=== STATED TASK ===
Rescale the records from the line containing "Screenshot is 1205x720." through the line containing "Refuser [button] (285, 1189)", both included. Write each of those lines again, requests included, with every click coordinate multiplied by 1.3 and rounded to a whole number (halves up), and give only those lines.

=== DATASET RECORDS ===
BEGIN
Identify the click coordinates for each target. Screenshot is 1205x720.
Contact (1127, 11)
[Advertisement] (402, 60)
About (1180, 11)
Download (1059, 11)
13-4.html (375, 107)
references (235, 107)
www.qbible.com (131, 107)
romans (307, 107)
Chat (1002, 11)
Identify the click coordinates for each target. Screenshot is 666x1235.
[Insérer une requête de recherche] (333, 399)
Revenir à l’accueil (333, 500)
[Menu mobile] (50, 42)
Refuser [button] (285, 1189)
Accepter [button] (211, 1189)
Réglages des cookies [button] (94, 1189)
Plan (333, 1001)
END
BEGIN
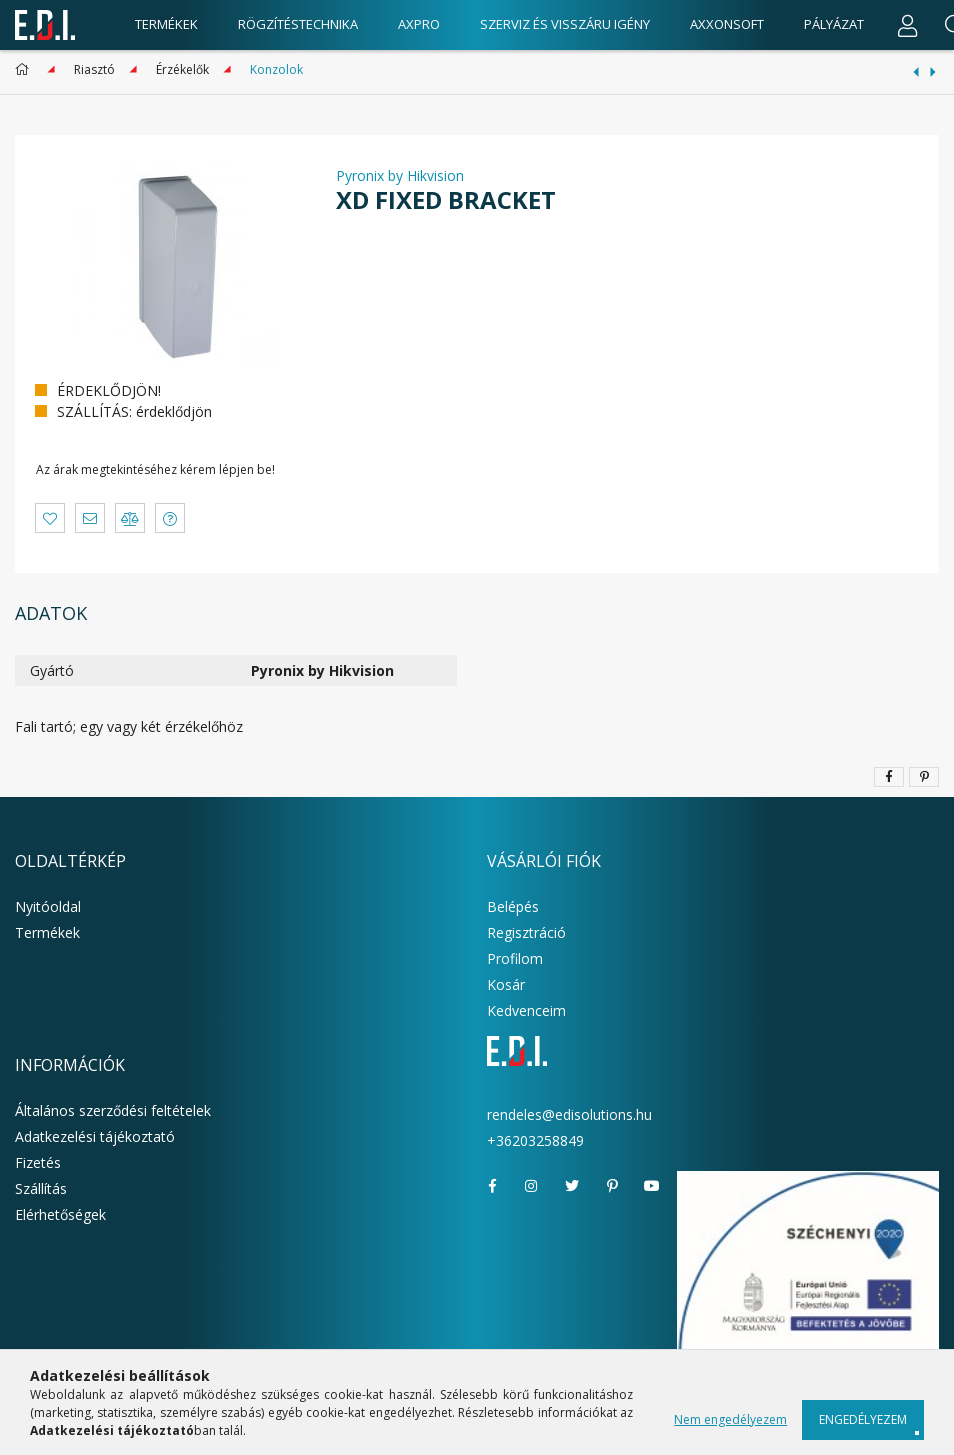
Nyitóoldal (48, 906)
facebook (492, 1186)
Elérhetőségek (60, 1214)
END
BEGIN
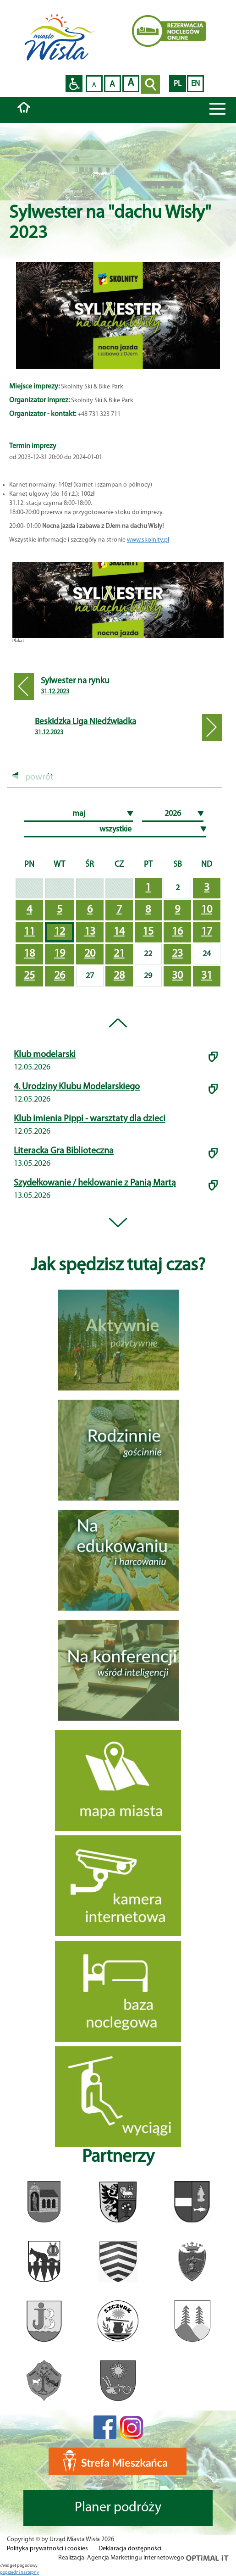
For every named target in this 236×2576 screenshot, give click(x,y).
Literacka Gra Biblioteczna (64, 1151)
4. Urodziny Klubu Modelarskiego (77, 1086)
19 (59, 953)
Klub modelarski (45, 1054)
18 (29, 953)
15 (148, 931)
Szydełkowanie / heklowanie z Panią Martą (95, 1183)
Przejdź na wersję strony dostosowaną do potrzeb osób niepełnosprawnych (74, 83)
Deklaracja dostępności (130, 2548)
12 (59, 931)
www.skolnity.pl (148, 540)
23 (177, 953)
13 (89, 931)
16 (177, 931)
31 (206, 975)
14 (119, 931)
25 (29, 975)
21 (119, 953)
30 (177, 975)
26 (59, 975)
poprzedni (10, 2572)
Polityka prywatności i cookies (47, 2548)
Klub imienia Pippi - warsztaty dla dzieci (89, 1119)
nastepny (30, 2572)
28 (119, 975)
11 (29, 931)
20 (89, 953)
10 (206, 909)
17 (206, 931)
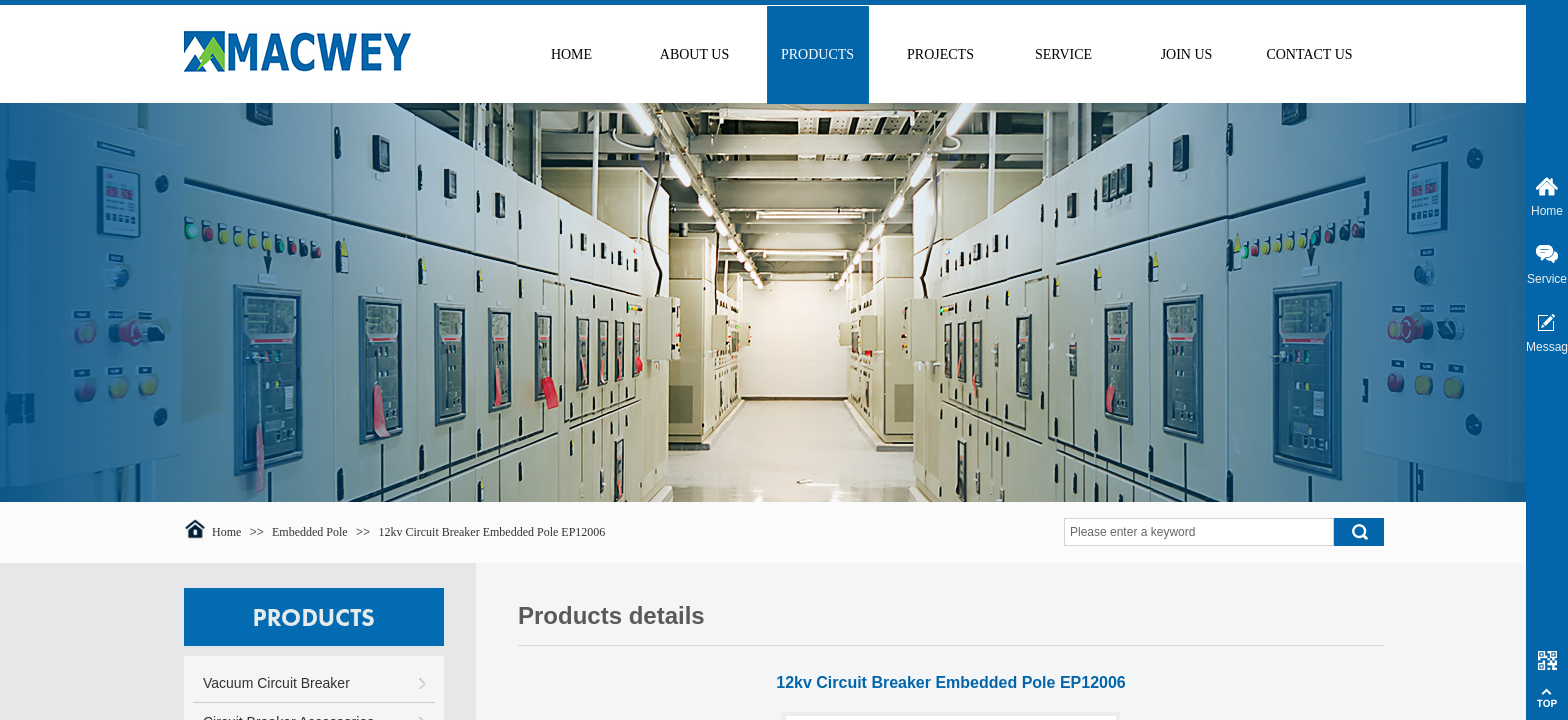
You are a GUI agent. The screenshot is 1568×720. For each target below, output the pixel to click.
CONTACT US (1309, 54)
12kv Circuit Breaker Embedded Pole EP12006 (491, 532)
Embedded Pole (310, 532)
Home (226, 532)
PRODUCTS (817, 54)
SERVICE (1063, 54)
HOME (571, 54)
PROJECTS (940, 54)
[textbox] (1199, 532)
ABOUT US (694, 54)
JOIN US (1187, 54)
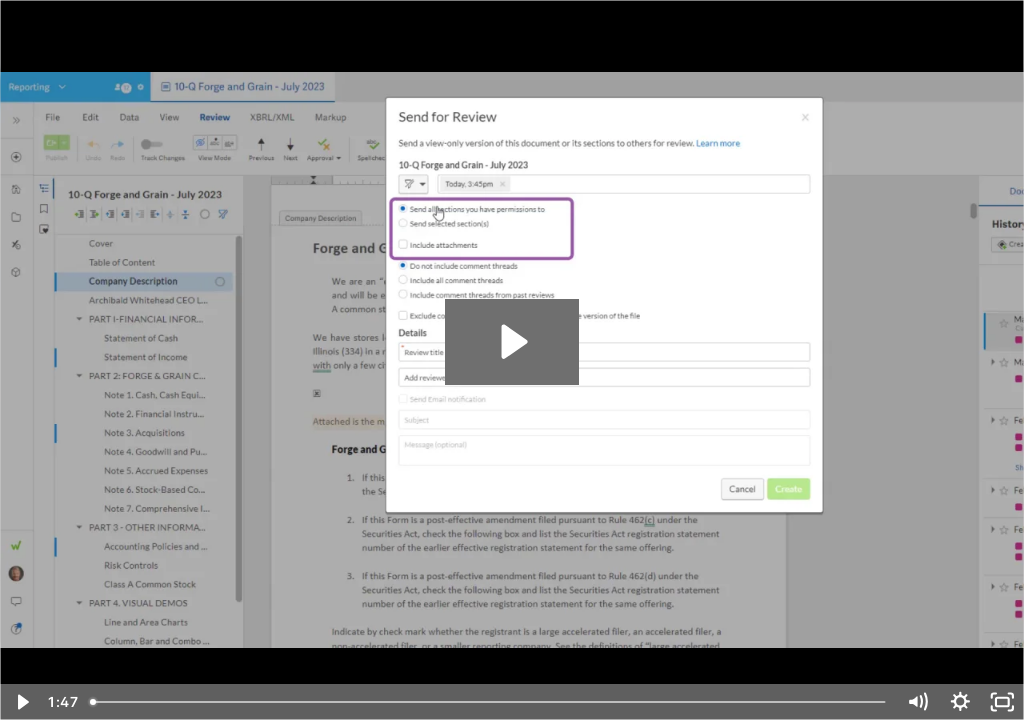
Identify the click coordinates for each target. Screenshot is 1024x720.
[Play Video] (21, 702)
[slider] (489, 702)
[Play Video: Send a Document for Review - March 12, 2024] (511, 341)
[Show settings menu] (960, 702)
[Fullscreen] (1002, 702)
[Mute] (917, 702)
END
=== REPLY TO THE EXERCISE ===
Identify the click coordinates for each target. Screenshot is 1205x720.
Contact (1465, 14)
[Advertisement] (523, 78)
About (1534, 14)
Download (1377, 14)
13-4.html (488, 139)
references (306, 139)
www.qbible.com (170, 139)
romans (399, 139)
Chat (1303, 14)
Identify the click coordinates for each target. Screenshot is 666x1235.
[Insérer une requête de recherche] (433, 519)
Revenir à l’accueil (433, 650)
[Menu mobile] (65, 55)
Refuser [button] (371, 1546)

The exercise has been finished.